For now however we will have to wait and see what happens. Whilst we wait its important to take stock of what is happening around in the investment markets. Clearly the landscape has changed. We can now talk of having an investment on the money market. This is probably why the stock market is also quiet. There is now a real competing asset class, money market.
It is not common knowledge that there are increasingly attractive interest rates that are being offered in Zimbabwe. On the 30-90 day window, rates are ranging from 16-22%. It is also not a secret that most corporates in Zimbabwe are looking for moeny. So liquidity is generally tight. The little money that is available is going to the highest bidder. Rates of between 3 - 6% per month have been thrown around. Now you do your maths and you will agree with me that these rates are very high. Say you put away $10,000 at 16% for 30 days, you will get an investment return of $107 in 30 days after taxes. After 12 months you get $1360 compounded. That is almost a guaranteed return, unless something terrible happens!
In the hyperinflationary environment we all (risk averse investors included ) rushed to the stock market in order to preserve value. Now that money is real there is no pressure on all of us to invest in one asset class. Infact some investors are finding there way back to the money market. Unfortunately there are no clear benchmarks yet on rates because of the absence of government paper, such as Treasury bills and other treasury instruments.
I read an interesting analysis from a collegue which showed that the stock market's performance since the beggining of the year was fairly good and quite comparable to that of a short term money market investment. If you invested $10,000 on the industrial index you would get a gross return of 2.98% in the month of January 2010 compared to a gross return of 1.33% on the money market for the same period. If you had the guts to stomach the risk of putting your money with some of the higher paying banks, you could get more than 2% per month.
This is exciting news isnt? You can actually get an investment return from the money market that is real and the stock market is more stable than before. There some shares that grew by much more than the 2.98% noted above. This is the reason why most seasoned investors will argue that the stock market remains the best vehicle if you want to realise high returns. I agree 100% with that idea, but i am also saying that the time to have a balanced portfolio has arrived. You need to put some of your money on the money market too. After all Zimbabwe is probably the only country in Afica that is giving you double digit US dollar interest rates.

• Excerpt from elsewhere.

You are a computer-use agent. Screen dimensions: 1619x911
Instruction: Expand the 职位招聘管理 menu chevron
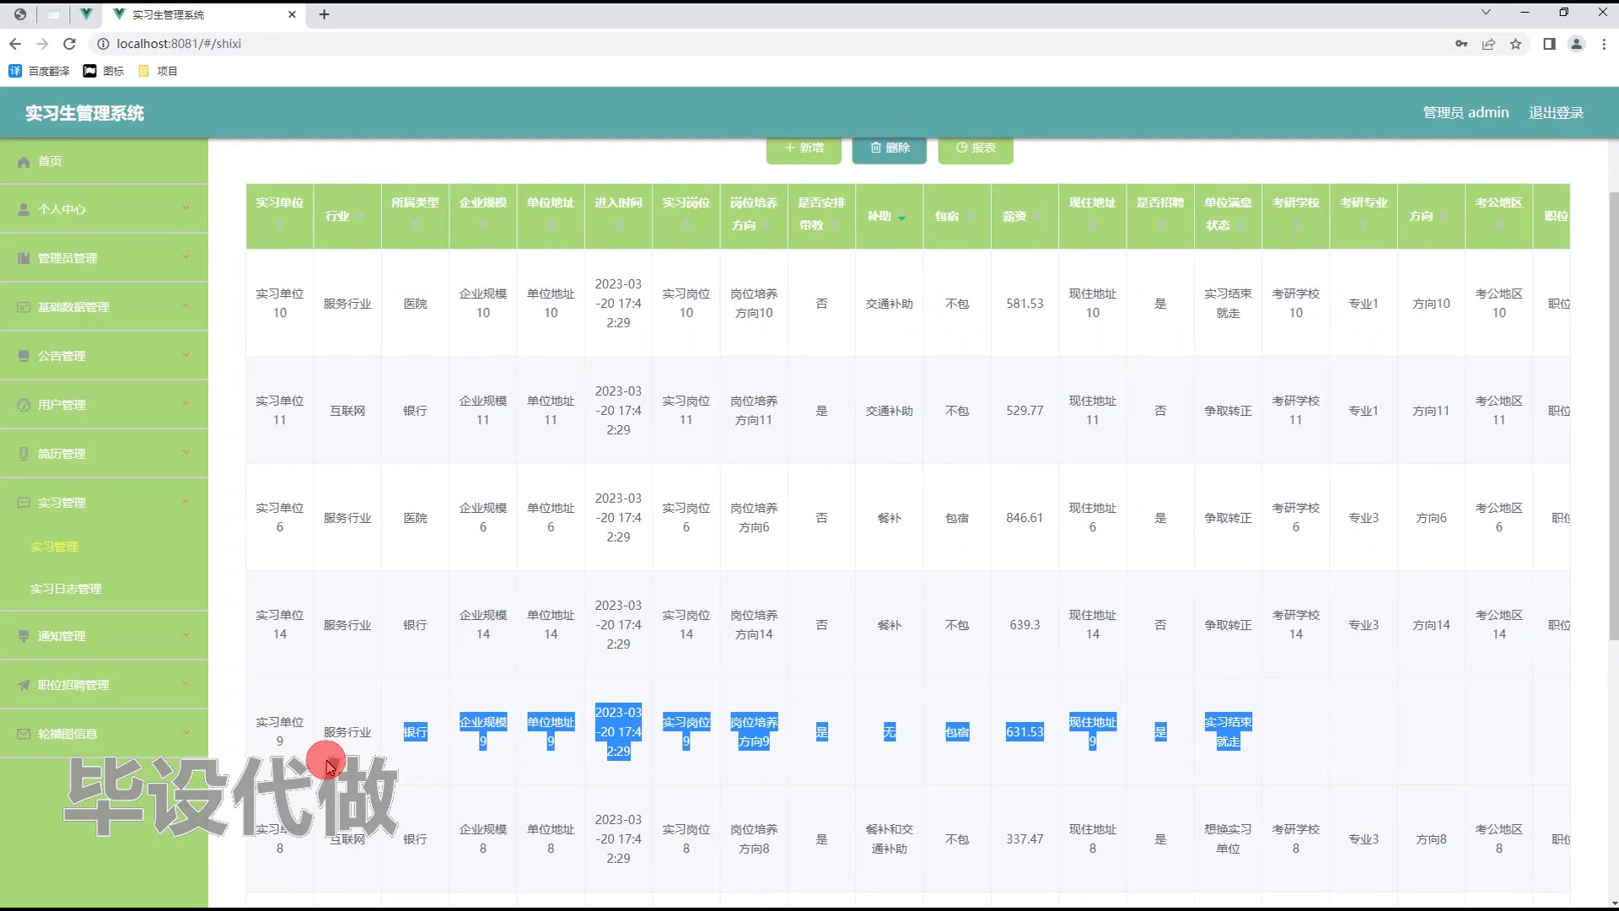tap(186, 683)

A word of caution to those who wish to invest in the money market. You will be offered very attractive rates but that does not mean ignore the risk profile of the investment house or bank taking your money. If the rate is too be good to be true it probably is! Some companies are paying as much as 6% per month interest as they are desperate to meet working capital demands. This is clearly unsustainable and decreases the investors' chance of getting their money back.